It was the conservationist John Muir who said “Tug on anything at all and you’ll find it connected to everything else in the universe.” Scientists are discovering that all sorts of natural phenomenon, from the root systems of trees to the foraging behavior of honey bees, are actually expressions of a larger, collective intelligence.
How can we ensure that our social networks also work intelligently and effectively? We asked leadership coach Trish Silber, president of Aliniad Consulting Partners, to help us identify the traits of these smart networks and how we can foster better collaboration.
What are the characteristics of a “smart network”?
I learned about the term ‘smart network’ from June Holley and Valdis Krebs and it has completely changed how I think about the networks in my life. In the simplest terms, better and more diverse relationships in your network create better opportunities with less effort.
A smart network includes a close core of diverse, high quality relationships that exhibit great communication and collaboration.
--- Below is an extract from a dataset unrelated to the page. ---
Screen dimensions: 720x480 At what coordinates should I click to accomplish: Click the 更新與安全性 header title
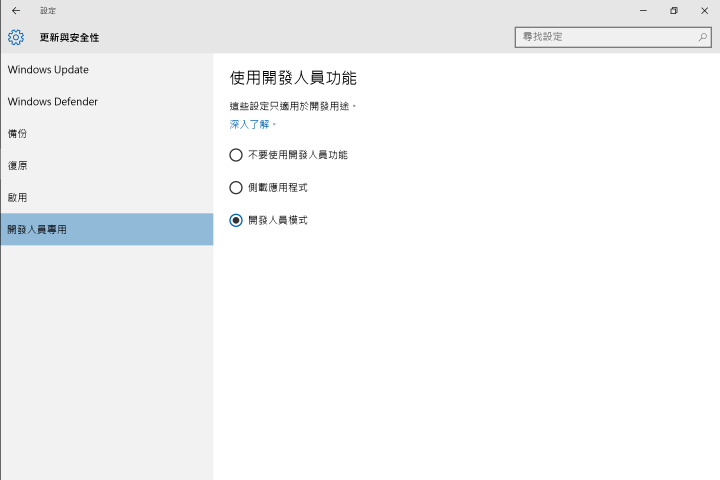69,38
Not everyone may know each other directly in this close core, but individuals can be connected with each other easily and quickly to work together.
The periphery of the network is exponentially (3-5 times) larger than the core, so new thinking, ideas and resources flow easily into the core because everyone on the periphery is connected to someone in the core. And when you ensure that the core and the periphery are highly diverse, you can imagine the access, energy, creativity, and resources a network like this can bring!
Why is it important to have a smart network?
It’s the intentional networks that I’m part of – those networks that are working toward a common vision and trying to have impact of some kind — that I cultivate to become smart networks.
I need a smart network when I’m dealing with huge challenges or opportunities, when I’m trying to do something transformational, and /or when I need to engage or access a broad set of stakeholders outside of my own community.
I keep finding that it’s like a flywheel — when I start cultivating a smart network, it seems like it begins slowly, but then it starts to build momentum and eventually really picks up speed. I end up feeling that the network is actually working for me – saving me significant time and effort and achieving results beyond what I could initially imagine. A smart network extends your reach and amplifies your ability to have impact.
How has your own network helped you in your work?
When I think of my greatest successes and the impact I’ve had in both my career and in the areas I volunteer, I can always point to people in my network who helped make them happen.
Colleagues in my network have created access for me. They’ve opened doors nationally and internationally and ensured that I had a seat at the table. The periphery members of my network have eyes and ears where I don’t and have made sure I’ve had an understanding of context and access to information. When I think about the most extraordinary clients I’ve worked with throughout my career, they were each introduced to me by people in my network.
Members of my network are only a phone call (or text) away with all manner of support, such as ideas and resources. I don’t ever feel that I am facing challenges alone. My network makes sure I am thinking big enough, holds me accountable and supports me in being the best, most authentic version of myself.
And when it comes to learning, members of my network (especially on the periphery) are out on the leading edge of research and innovation in fields related to my work and are voracious readers. They let me know what’s worth reading, what I need to be savvy about, and what I’ll want to attend. They have saved me countless hours, have fueled my interests, and have introduced me to leading thinkers I would never have met or heard of otherwise.
And finally, having a network that brings access, support and learning has allowed me to scale my work beyond what I could ever have achieved on my own.
How can I assess my own network?
If I am beginning a new effort, or feeling that my current network is a little stale, I like to reflect on the following characteristics of an effective network. I always get a specific insight about actions I can take to build or refresh my network.
- Diversity: To what degree does my network include all the types of individuals and groups that are needed for success in the issue(s) I care most about? What key relationships and connections are missing from my network?
- Visibility: Does my network provide me with the visibility I need? Am I in the right rooms with the right people?
- Energy: How active is my network? Do members of my network communicate with me and others in ways that foster engagement, participation and action? Does my network motivate me?
- Mutuality: What do members of my network offer me compared to what I offer them? What kind of ‘return’ do I get from my investment in various relationships in my network?
- Freshness: Is my network forward-looking and innovative? Do members of my network identify new opportunities where we can invest our efforts for even greater impact? How often do I create strong connections with new people?
- Resilience: Is the core of my network too dependent on one group or individual? Are there individuals or groups in my network that need to be better connected with each other?
Trish Silber, president of Aliniad Consulting Partners, has more than 30 years of experience in organizational and leadership development, executive coaching, and conflict management. She recently completed her second term as the Chair of the Nominating Committee for the National Environmental Education Foundation board and provides pro bono executive coaching for TED Fellows.